To our knowledge, the current study is the first to compare the electrophysiological performance of alternate RV lead position in CRT-P. Previous studies have demonstrated the pacing lead stability and sensing function in RV-A as compared to alternate RV lead position in bradycardia indication for permanent pacing. Burri et al  studied 362 pacemaker recipients, and found similar pacing- and sensing lead performance and need for RV lead repositioning between RV-A and RVOT. The long-term stability of RV-mid septal position was reported by Medi et al , in 100 pacemaker patients. The current study demonstrated similar long-term electrophysiological performance between RV-A and RV-HS in CRT-P, in accordance with previous findings of alternate RV lead position in permanent pacing for bradycardia. However, the CRT patients with moderate-to-severe heart failure and remodelled hearts might be structurally different from the typical population of bradypacing. Moreover, the present study demonstrates that RV-HS lead position is feasible also in CRT-P patients, including two different methods for placement of the RV-HS lead.
RV lead impedances can decrease on long-term follow-up, but might also be dependant on RV lead characteristics. [7,8] A decrease in RV-lead impedance was observed in the current study, similar as the aforementioned studies. Different RV leads were used in the present study, including 47 of the 79 high-impedance RV-A leads , and this might have influenced on the electrophysiological results. The reported complications to alternate RV lead placement in bradycardia-pacing have been similar as in RV-A.  The present study found comparable intraoperative challenges and reinterventions between the two RV lead positions. We experienced 3 lead revisions in RV-HS and none in RV-A during two-year follow up, but not statistical significant different.
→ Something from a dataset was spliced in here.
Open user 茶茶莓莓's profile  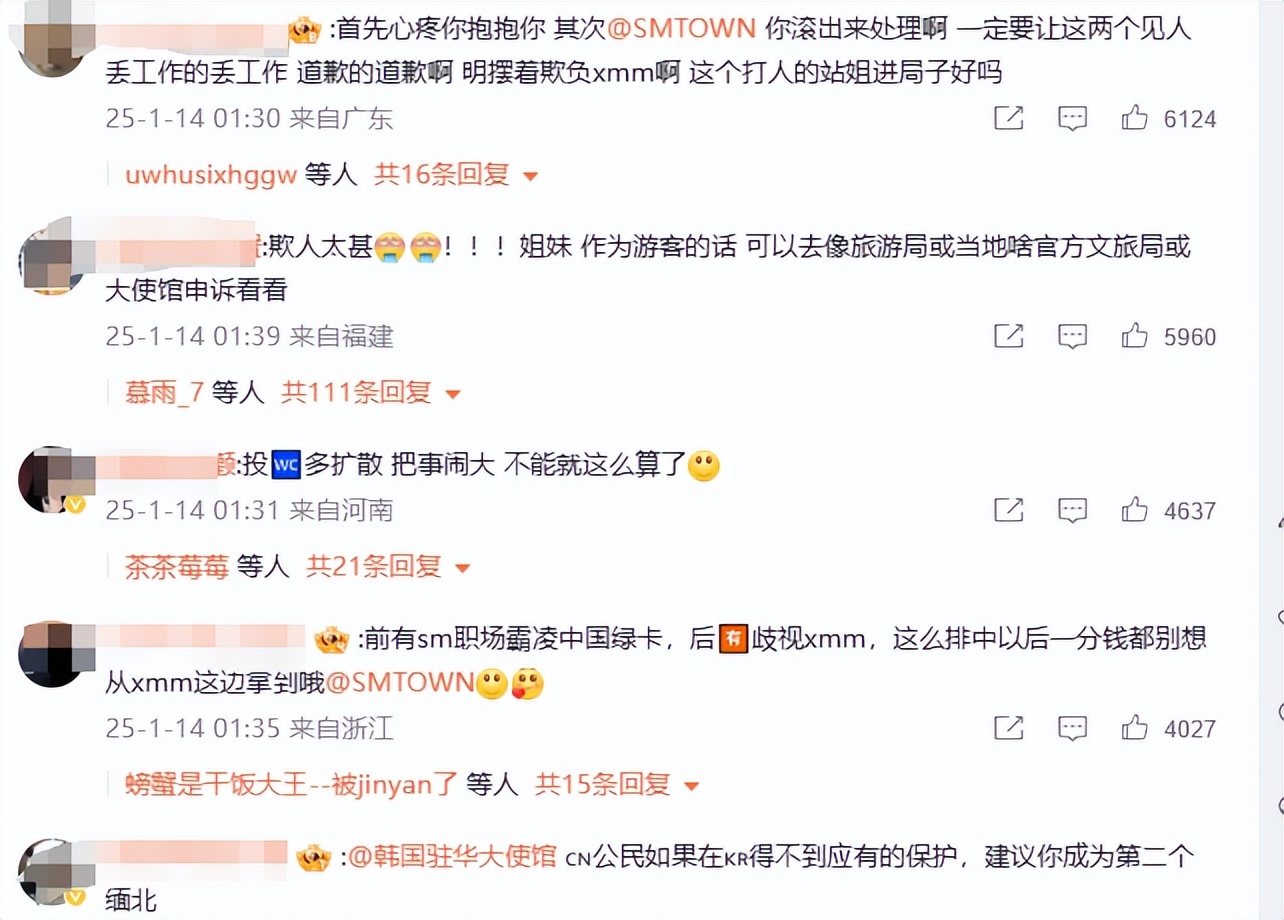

The current study demonstrates that the RV-HS lead position is feasible in CRT-P. The RV-A position in CRT is preferred in CRT, and has demonstrated long-term stability.  Moreover, it is essential that any alternate positions to the conventional RV-A in CRT maintain similar long-term stability. Furthermore, the influence of RV lead position on LV reverse remodelling is uncertain, but alternate RV lead position in CRT is feasible as reported in the present study. Large prospective randomized trials are needed to identify the optimal RV lead position in CRT.
The present retrospective single-centre study may be limited as the there were no randomization of the RV lead positions. Furthermore, the patients were slightly different at baseline as the patients with RV-A lead position suffered from more severe HF. The study population might bee too small or the duration of the follow-up period too short to identify differences in electrophysiological lead stability or complication rates between the two RV lead positions. Different RV leads, including active and passive fixation leads, were used, with differences in pacing surface area and anode-cathode distance, which can influence the results in this study.
The present study demonstrate that RV-HS lead position is feasible in CRT-P, with similar long-term pacing and sensing functions and associated complications as the conventional RV-A lead placement.